У березовой аллеи, в полверсте от экономии, несколько человек шмыгнуло наутек. Их поймали, молча, тяжело избили и поставили впереди отряда. Илья Барский и Васин с дубинами в руках стали за их спинами. Так же молча они вытирали окровавленные лица, жадно глотали снег.
На углу помещичьего сада, у маленькой сторожки, толпа остановилась. Ортюха-сапожник, Савватей Петров -- звонарь, Мышонок, Андреян Подскребкин, часть слободских парней бросились с топорами подрубать фруктовые деревья.
-- К чему это? Прочь! -- крикнул штундистов отец. -- Озорники!..
-- Не надо!.. Бросьте!.. -- загудели в передних рядах.
-- Руби!
-- Ведь наше же будет!.. Повремените!..
-- Руби!
-- Не надо!.. Прикажи им, шахтер, перестать!.. Успеем порубить!

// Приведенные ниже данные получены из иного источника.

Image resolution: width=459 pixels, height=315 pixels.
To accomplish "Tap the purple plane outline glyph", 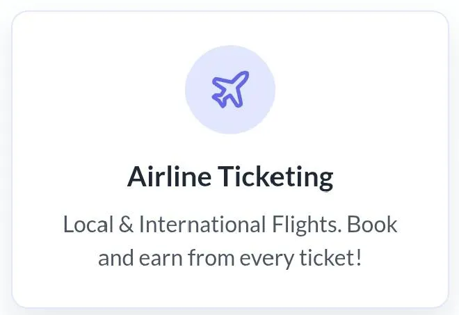I will [230, 89].
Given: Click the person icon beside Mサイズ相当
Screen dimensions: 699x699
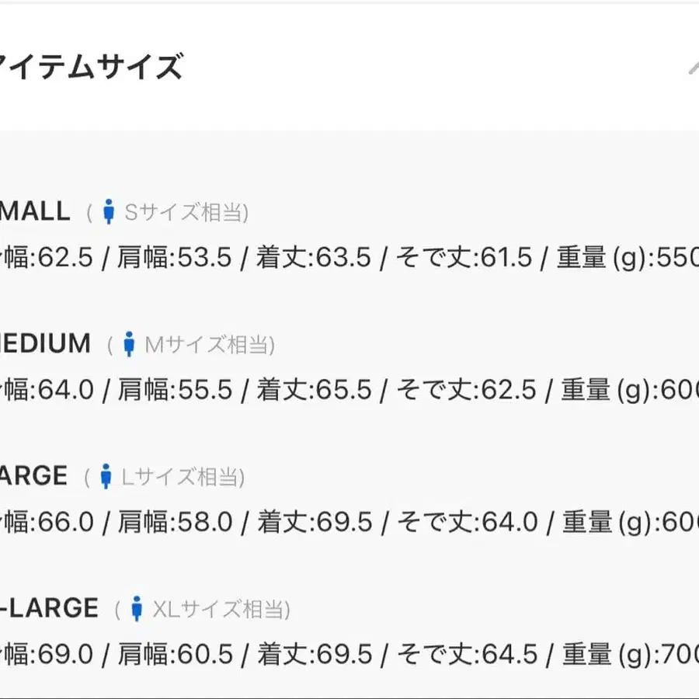Looking at the screenshot, I should tap(129, 343).
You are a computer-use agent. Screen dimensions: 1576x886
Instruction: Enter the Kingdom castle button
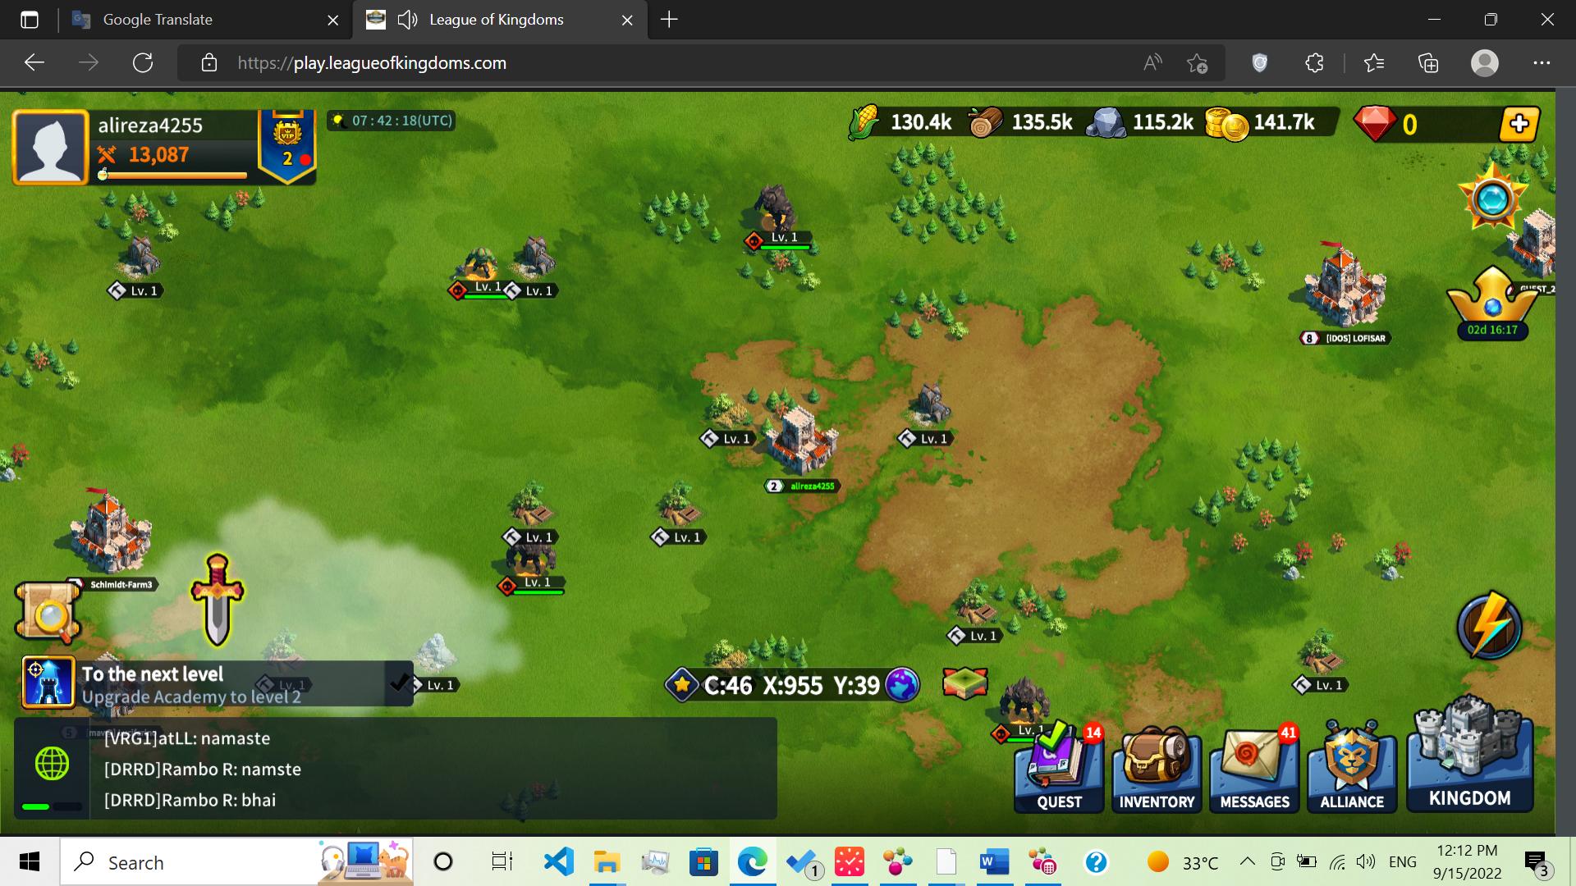pos(1469,755)
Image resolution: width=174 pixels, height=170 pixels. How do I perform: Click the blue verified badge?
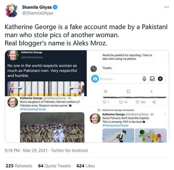[x=55, y=7]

-- Идите назад! -- распорядился Петя.
Подожгли сторожку. Кто-то выбил в ней стекла. С треском полетели в ров рамы. Огонь будто не захотел разгораться, лениво облизывая застреху, где солома была посуше. Васька Шеин, гожий, выдернул несколько пылающих снопов и разбросал их по всей крыше. Сторожка запылала.
-- Вот оно, вот!.. Ведь это наша силушка полыхает!.. Вот поглядите!.. -- Около меня -- дядя Саша, Астатуй Лебастарный -- больной, издерганный, в поту. Руки его крепко сжимают шкворень. -- Господи! Всё как неразумно!.. Вань, и ты тут стоишь? А? Ну-ка! Всё как неразумно!..

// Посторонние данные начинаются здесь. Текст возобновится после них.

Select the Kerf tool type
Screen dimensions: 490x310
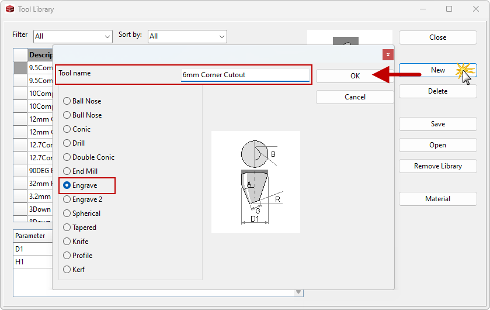67,270
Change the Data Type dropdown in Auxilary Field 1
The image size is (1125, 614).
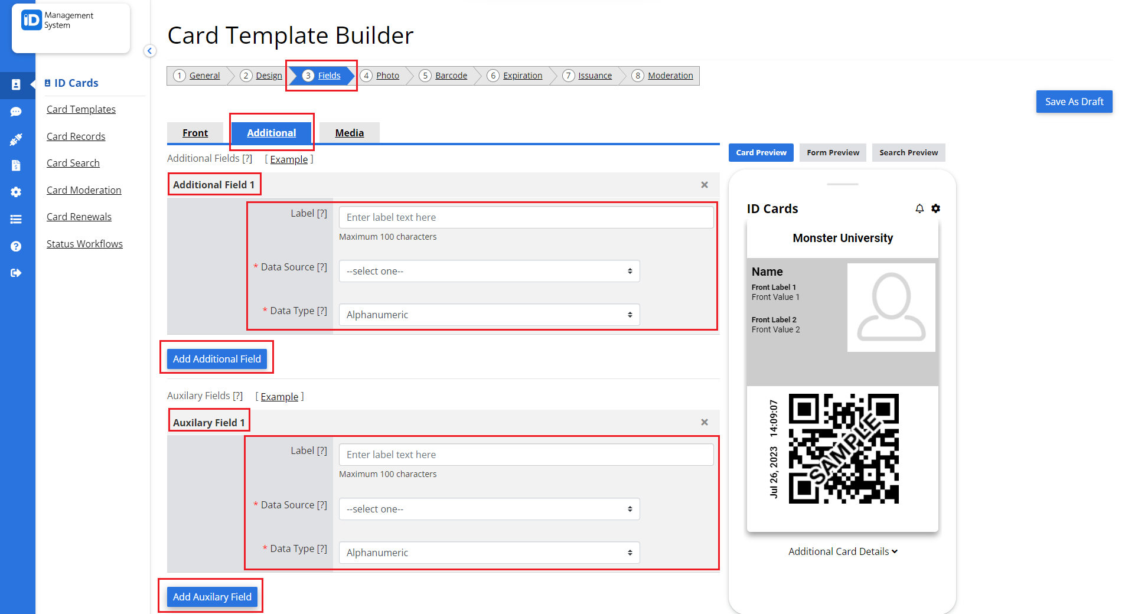coord(488,553)
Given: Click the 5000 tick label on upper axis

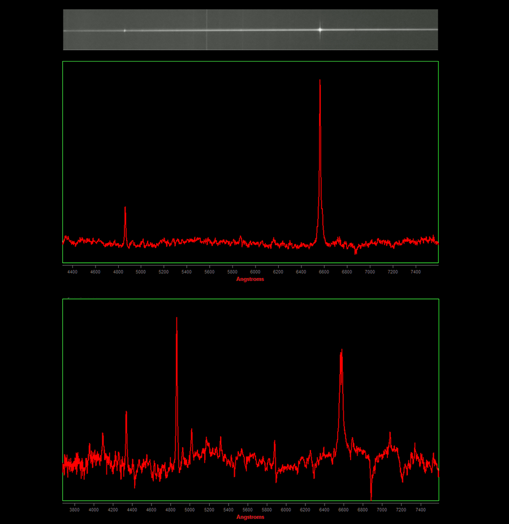Looking at the screenshot, I should coord(141,272).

Пламя рубиновыми искрами отражается в его слезящихся глазах.
-- Раз-зойдись!!! -- хлестнула ночь всех по ушам.
На серой помещичьей кобыленке Ласке к толпе подскакал урядник.
Как потревоженные гуси, мужики подняли головы, нестройно загалдели, зазвенели косами.
-- Это как же разойдись? Теперь свобода слова!..
-- Р-разойдись! -- надрывисто кричал полицейский, наезжая на толпу и размахивая нагайкой.
Он смертельно напуган беспорядками. Чтобы заглушить в себе дикий страх, урядник неистово орал, размахивал руками, дергал за уздцы взмыленную лошадь.
-- Постой, Данил Акимыч, -- сказал ему Богач, -- не зявь, нам надобно арестовать тебя.
-- Р-разойдись! -- еще громче закричал урядник.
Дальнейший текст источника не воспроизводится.